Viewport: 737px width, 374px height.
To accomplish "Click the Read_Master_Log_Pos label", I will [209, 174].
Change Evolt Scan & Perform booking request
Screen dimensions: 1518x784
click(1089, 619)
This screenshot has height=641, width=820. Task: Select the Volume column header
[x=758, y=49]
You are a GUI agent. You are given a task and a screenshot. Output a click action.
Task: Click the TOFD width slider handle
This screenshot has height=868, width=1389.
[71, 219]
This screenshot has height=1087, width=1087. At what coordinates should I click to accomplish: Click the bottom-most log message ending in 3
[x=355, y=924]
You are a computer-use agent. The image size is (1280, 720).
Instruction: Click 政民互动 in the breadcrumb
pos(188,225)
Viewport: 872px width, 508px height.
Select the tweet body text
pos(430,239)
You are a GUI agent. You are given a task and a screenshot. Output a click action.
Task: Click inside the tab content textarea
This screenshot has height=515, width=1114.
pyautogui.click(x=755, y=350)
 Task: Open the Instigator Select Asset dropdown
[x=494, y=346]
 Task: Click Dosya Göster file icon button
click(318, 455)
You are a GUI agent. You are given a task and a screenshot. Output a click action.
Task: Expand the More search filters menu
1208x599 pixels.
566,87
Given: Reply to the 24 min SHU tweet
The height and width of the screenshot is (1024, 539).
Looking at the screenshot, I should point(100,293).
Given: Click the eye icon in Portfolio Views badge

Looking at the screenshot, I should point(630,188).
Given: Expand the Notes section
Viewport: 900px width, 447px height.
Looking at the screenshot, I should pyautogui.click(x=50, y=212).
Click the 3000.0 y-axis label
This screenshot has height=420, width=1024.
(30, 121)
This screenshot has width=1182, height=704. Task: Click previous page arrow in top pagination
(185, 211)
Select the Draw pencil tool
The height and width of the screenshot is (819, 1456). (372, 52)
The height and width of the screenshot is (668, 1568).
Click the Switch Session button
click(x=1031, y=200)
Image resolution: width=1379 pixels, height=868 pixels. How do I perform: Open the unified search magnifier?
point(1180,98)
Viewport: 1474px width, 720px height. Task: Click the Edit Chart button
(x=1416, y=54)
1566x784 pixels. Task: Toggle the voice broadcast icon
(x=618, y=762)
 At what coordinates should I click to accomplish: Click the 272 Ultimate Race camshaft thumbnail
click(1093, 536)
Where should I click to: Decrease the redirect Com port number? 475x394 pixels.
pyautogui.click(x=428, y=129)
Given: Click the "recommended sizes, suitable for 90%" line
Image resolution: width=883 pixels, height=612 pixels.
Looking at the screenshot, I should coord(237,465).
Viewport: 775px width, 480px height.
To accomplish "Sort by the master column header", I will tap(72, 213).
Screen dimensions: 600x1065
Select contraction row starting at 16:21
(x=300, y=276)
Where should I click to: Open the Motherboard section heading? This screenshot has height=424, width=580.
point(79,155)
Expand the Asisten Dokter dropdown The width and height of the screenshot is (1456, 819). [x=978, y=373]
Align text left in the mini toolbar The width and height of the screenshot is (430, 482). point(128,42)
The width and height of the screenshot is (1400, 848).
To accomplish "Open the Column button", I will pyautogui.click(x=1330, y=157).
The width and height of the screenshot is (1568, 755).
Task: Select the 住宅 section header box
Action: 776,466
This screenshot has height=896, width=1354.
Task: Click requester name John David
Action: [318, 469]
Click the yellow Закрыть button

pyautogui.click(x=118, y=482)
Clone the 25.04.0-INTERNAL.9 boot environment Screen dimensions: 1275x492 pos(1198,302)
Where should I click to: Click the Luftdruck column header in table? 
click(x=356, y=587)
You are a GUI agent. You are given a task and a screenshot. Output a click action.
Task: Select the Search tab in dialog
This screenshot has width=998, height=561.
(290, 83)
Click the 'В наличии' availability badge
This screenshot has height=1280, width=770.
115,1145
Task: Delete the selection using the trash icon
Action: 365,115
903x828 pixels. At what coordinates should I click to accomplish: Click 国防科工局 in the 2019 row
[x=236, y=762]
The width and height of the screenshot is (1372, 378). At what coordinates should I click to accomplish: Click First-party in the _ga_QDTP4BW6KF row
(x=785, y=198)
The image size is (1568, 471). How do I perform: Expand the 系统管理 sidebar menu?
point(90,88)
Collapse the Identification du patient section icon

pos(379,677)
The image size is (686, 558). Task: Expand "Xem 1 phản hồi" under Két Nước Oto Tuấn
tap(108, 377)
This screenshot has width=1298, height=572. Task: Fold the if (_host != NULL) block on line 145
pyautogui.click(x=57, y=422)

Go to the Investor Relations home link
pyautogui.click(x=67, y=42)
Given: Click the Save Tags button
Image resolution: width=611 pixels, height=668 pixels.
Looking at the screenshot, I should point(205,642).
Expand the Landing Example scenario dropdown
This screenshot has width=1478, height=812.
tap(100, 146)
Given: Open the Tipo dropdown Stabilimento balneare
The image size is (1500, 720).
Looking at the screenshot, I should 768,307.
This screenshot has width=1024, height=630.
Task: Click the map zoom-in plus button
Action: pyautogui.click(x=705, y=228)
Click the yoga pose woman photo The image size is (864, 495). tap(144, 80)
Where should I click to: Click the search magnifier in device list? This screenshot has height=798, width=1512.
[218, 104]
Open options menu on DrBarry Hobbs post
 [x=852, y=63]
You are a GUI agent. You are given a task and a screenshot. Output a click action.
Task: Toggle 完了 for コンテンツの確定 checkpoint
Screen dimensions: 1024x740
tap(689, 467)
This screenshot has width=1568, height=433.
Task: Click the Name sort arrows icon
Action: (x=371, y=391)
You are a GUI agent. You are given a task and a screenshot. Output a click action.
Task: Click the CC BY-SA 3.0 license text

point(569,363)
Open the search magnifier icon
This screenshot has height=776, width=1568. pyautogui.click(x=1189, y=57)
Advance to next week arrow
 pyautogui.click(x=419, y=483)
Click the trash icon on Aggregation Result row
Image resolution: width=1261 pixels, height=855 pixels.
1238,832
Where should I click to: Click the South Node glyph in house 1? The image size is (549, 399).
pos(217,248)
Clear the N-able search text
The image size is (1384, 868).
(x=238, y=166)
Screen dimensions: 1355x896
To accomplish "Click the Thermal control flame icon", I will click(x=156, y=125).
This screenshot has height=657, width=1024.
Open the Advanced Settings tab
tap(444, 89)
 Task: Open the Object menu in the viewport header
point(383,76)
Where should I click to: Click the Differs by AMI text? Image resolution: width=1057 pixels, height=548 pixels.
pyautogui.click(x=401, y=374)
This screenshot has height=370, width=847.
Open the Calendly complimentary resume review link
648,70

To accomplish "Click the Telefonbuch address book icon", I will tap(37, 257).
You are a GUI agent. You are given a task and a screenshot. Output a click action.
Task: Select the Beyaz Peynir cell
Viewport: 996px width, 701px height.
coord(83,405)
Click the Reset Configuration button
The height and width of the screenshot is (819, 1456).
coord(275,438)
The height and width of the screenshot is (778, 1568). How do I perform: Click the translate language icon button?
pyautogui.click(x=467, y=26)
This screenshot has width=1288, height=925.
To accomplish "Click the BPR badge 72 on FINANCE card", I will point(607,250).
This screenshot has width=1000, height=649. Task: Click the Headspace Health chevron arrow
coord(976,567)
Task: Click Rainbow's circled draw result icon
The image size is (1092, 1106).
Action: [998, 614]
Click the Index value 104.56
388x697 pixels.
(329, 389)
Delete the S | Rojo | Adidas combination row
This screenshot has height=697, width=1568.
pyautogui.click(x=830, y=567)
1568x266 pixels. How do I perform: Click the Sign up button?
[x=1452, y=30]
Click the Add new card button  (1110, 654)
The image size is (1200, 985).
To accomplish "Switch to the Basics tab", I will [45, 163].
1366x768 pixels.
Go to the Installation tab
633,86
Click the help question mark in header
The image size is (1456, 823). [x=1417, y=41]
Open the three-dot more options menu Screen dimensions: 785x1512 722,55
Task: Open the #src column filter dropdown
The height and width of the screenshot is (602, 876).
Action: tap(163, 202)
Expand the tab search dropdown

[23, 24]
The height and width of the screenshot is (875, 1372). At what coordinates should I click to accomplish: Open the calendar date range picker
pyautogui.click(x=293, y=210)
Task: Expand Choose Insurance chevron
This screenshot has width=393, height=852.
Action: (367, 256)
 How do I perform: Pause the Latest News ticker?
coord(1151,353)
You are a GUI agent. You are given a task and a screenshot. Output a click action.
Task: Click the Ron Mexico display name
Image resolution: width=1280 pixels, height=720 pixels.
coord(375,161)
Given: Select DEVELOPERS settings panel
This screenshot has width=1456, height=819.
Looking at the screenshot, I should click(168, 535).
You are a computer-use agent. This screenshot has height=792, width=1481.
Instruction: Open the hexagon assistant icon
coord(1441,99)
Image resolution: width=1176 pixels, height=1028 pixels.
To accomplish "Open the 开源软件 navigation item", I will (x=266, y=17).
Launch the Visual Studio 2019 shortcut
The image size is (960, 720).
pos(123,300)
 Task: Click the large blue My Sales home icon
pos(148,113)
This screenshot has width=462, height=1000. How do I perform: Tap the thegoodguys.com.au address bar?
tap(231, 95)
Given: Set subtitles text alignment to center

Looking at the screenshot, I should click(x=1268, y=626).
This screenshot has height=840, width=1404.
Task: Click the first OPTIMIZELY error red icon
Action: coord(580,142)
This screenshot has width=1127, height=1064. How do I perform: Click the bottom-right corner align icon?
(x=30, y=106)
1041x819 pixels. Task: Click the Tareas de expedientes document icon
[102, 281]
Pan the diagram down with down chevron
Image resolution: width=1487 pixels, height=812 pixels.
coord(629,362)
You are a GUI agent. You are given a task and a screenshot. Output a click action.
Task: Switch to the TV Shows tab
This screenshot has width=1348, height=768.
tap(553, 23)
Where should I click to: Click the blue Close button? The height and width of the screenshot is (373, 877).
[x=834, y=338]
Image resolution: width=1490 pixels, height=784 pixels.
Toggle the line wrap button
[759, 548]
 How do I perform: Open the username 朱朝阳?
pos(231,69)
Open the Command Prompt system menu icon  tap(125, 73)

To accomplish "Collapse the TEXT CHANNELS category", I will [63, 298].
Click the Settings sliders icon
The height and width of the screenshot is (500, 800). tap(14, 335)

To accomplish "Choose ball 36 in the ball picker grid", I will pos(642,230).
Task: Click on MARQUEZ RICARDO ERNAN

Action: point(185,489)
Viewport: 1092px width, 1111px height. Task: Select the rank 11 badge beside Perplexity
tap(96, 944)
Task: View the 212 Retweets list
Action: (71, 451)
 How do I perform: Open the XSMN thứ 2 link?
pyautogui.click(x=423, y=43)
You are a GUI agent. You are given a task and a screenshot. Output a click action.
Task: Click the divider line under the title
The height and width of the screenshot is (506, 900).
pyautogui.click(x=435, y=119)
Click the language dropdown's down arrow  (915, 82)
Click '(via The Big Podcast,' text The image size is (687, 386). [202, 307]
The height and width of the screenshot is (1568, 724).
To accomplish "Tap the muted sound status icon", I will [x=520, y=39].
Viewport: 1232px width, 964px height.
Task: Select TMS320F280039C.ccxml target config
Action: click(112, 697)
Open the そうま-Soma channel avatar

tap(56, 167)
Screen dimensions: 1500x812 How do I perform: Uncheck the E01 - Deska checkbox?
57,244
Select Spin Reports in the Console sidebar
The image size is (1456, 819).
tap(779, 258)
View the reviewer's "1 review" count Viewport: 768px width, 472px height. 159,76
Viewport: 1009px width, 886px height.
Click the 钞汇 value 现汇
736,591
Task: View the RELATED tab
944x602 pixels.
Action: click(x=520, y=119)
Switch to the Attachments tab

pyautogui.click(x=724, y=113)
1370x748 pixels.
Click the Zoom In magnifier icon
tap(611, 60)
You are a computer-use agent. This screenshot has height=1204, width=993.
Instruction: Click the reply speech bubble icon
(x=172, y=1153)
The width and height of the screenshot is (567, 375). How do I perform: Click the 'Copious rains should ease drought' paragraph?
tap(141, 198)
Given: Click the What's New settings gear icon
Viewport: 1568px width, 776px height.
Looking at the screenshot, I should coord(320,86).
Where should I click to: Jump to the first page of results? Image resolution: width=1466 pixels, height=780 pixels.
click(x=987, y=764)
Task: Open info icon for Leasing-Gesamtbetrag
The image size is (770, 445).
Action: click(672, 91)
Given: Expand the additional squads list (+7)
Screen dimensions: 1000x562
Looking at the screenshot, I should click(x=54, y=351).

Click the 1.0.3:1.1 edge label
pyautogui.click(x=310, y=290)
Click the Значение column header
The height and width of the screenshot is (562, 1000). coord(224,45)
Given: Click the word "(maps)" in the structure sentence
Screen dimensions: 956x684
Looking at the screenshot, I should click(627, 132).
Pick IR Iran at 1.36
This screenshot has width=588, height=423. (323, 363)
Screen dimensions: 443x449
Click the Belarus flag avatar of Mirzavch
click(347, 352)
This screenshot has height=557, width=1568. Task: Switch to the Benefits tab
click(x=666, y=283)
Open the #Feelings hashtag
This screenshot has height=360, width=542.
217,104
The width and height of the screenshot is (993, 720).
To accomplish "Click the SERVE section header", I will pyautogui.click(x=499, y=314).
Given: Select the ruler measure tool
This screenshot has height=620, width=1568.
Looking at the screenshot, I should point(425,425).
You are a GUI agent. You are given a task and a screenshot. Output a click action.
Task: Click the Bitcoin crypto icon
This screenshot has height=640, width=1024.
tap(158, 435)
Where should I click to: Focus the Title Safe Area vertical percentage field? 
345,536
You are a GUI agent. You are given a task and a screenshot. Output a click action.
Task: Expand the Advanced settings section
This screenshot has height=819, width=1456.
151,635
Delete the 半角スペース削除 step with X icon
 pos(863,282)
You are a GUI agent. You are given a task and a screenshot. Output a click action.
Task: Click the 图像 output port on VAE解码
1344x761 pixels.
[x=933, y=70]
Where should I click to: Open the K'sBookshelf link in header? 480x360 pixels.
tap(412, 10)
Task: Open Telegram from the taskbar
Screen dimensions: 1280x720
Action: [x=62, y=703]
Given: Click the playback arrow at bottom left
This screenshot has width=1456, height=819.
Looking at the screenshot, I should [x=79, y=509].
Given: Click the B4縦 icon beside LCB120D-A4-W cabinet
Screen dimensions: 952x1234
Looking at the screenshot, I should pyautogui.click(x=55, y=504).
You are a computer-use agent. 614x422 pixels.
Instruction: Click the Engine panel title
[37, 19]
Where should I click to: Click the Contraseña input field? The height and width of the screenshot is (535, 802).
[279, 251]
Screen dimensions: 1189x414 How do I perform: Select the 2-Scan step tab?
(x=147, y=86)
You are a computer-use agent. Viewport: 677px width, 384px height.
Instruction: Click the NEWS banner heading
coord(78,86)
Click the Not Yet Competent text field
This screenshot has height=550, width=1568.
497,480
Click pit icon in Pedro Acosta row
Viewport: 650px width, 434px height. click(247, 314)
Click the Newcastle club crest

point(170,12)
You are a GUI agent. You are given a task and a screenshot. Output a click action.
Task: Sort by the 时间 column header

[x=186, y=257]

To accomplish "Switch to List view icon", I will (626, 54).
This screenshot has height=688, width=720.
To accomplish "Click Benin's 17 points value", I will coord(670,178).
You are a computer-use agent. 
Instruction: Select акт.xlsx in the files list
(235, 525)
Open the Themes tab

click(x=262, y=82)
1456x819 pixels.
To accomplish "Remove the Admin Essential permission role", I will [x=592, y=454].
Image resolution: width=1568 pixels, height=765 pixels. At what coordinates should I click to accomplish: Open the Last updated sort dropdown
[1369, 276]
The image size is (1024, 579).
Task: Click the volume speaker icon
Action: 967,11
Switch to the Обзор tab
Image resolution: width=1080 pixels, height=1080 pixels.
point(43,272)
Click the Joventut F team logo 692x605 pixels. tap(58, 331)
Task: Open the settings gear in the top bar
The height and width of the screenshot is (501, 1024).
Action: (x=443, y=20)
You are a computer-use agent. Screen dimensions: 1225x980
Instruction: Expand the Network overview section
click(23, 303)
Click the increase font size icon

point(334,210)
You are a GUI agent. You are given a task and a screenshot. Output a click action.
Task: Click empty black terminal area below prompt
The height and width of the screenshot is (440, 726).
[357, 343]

-=-=-

*CHALLENGE:* Rewrite the entries starting at the line containing "1566x784 pixels. Task: Toggle" and ending at the line containing "pyautogui.click(x=428, y=129)", keeping the requests as they are and multiplying every coordinate in the answers by 2.05, rounded to whole numbers with halves rounded up. Give only those lines.

*TASK SOLUTION:*
1566x784 pixels. Task: Toggle the voice broadcast icon
(x=1267, y=1562)
 At what coordinates should I click to accomplish: Click the 272 Ultimate Race camshaft thumbnail
click(2241, 1099)
Where should I click to: Decrease the redirect Com port number? 475x394 pixels.
pyautogui.click(x=877, y=264)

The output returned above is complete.